On Monday, 18 August 2014 at 21:57:19 UTC, bearophile wrote:
Vladimir Panteleev:
I agree, I am also surprised that 2.066 was released despite
the regressions.
There is an apparently endless stream of regressions, I have
found another today
(https://issues.dlang.org/show_bug.cgi?id=13321 ). I think D is
not yet at the stage of its development where it can hope to
fix all the regressions. So if you try to wait for all
regressions to be fixed, you never ship a compiler version, and
this has serious disadvantages. So better to be a little more
practical for now. 2.066 has took ages to come out, it was
overdue. I hope 2.067 will come out much quicker.
Bye,
bearophile
I have checked the regression list daily since something like b3
- amount of "hard" regressions was steadily going down and many
of newly added one were trivial and fixed quickly.
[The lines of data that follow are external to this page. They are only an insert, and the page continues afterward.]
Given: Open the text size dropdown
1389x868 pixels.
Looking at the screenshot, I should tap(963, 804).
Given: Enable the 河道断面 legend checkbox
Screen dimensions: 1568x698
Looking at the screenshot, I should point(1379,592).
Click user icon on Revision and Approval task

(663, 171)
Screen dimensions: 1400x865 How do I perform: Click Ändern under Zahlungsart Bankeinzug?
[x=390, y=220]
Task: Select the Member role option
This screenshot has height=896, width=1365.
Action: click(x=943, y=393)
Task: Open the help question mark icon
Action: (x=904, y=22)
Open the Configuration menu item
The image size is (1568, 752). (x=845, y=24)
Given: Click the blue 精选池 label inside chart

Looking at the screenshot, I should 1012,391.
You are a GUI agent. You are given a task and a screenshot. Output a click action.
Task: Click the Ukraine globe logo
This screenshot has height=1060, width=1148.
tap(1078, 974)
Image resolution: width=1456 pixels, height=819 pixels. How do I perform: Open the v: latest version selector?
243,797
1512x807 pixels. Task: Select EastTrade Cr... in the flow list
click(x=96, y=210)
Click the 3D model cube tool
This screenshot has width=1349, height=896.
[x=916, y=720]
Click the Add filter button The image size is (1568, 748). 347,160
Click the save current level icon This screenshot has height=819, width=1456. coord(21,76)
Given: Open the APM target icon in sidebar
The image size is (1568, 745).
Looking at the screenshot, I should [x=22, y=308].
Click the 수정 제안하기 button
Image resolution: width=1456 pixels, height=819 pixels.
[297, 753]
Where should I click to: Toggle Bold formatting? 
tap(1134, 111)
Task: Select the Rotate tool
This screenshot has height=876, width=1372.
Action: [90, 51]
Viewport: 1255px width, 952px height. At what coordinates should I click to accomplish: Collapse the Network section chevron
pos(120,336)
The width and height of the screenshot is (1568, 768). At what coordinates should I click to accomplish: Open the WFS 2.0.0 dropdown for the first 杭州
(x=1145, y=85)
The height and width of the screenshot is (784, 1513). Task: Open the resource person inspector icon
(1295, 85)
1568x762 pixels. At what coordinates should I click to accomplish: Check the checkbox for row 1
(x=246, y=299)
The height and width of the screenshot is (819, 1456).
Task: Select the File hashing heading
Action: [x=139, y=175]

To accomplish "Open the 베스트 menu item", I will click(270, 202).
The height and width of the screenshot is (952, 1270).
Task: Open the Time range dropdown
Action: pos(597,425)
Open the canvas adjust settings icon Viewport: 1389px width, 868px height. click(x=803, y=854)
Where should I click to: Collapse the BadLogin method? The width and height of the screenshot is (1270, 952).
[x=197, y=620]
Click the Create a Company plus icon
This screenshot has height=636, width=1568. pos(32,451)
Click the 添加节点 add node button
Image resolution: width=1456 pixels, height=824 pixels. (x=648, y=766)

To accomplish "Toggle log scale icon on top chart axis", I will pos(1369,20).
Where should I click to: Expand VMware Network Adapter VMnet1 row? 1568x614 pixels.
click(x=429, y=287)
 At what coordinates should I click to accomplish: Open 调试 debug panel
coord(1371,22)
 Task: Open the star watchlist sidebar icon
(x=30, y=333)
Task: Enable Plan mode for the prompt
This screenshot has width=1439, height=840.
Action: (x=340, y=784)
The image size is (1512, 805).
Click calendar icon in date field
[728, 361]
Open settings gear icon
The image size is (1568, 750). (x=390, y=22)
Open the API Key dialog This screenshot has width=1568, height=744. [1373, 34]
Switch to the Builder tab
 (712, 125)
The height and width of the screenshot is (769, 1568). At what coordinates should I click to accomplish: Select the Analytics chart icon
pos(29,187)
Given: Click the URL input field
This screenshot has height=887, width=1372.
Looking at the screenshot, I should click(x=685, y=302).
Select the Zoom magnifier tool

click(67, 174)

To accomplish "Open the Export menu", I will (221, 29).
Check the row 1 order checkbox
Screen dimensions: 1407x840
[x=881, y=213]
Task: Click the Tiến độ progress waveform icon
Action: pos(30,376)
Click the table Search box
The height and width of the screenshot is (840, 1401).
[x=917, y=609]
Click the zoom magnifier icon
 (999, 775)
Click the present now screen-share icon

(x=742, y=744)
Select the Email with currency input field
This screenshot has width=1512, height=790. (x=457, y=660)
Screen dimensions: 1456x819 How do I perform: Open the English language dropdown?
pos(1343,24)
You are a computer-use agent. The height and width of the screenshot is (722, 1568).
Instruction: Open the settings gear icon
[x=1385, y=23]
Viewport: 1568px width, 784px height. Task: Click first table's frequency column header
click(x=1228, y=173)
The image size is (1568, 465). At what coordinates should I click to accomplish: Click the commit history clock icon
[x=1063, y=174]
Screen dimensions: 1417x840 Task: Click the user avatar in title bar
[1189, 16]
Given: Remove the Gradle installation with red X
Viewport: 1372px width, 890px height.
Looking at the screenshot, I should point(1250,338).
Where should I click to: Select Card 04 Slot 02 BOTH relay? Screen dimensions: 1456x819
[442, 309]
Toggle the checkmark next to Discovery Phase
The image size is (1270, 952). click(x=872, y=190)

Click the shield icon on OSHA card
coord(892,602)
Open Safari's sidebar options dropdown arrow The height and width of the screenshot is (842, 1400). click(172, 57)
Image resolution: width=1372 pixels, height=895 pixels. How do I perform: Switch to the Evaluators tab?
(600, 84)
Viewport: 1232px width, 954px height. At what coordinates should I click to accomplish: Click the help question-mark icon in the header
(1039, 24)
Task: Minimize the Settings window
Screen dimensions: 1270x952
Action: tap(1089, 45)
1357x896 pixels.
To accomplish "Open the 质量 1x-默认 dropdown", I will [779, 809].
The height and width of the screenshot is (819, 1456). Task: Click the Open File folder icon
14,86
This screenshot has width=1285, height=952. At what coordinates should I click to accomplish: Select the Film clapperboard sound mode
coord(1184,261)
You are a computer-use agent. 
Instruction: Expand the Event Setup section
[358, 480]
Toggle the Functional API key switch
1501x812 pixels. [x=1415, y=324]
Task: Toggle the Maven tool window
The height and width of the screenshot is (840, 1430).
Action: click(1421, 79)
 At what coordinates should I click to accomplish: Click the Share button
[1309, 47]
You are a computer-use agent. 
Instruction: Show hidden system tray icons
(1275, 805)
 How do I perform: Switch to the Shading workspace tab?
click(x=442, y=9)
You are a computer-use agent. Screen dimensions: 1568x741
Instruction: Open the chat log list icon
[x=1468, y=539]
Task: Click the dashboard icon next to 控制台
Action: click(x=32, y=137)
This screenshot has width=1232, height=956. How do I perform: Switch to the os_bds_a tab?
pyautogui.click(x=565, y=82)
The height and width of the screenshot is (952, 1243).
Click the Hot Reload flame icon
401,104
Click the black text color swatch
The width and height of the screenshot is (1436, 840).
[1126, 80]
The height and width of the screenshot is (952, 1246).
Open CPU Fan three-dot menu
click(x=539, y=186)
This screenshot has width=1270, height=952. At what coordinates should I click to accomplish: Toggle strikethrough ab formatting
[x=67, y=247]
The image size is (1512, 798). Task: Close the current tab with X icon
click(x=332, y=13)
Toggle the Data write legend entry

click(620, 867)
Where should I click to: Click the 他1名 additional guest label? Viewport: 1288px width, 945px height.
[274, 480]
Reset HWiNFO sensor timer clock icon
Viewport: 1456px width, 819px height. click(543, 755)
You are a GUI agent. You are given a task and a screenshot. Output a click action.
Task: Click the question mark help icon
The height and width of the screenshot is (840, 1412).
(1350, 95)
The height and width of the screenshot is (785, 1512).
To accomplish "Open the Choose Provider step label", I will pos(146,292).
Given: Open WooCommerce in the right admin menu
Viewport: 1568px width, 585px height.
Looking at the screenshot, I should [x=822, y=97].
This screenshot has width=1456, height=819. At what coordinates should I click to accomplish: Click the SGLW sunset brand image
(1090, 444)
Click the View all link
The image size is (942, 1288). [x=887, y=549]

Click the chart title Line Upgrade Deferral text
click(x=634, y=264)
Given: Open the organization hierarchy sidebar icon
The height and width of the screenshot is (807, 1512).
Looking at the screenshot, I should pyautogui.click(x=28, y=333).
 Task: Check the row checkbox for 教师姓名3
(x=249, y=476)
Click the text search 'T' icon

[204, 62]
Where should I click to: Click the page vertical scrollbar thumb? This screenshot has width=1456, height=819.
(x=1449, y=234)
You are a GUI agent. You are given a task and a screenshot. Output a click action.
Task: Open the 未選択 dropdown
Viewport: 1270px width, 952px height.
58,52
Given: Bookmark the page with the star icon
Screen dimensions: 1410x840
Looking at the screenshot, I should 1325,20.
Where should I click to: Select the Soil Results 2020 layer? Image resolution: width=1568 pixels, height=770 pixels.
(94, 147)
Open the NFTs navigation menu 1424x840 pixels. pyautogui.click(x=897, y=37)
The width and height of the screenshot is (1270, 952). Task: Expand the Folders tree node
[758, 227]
Last time I
checked there were only 2-3 really problematic cases (including
one I have mentioned).
Idea is quite simple - if we are incapable of doing compiler
release without regressions, we should stop doing compiler
releases until we learn how to do it. Risk of reputation damage
we may get with 2.066 costs much more than delaying release even
for several months. Remember, we are speaking about regressions,
not even about critical bugs.
I also propose to start 2.067 beta branch right now and declare
it yet another bug-fixing release.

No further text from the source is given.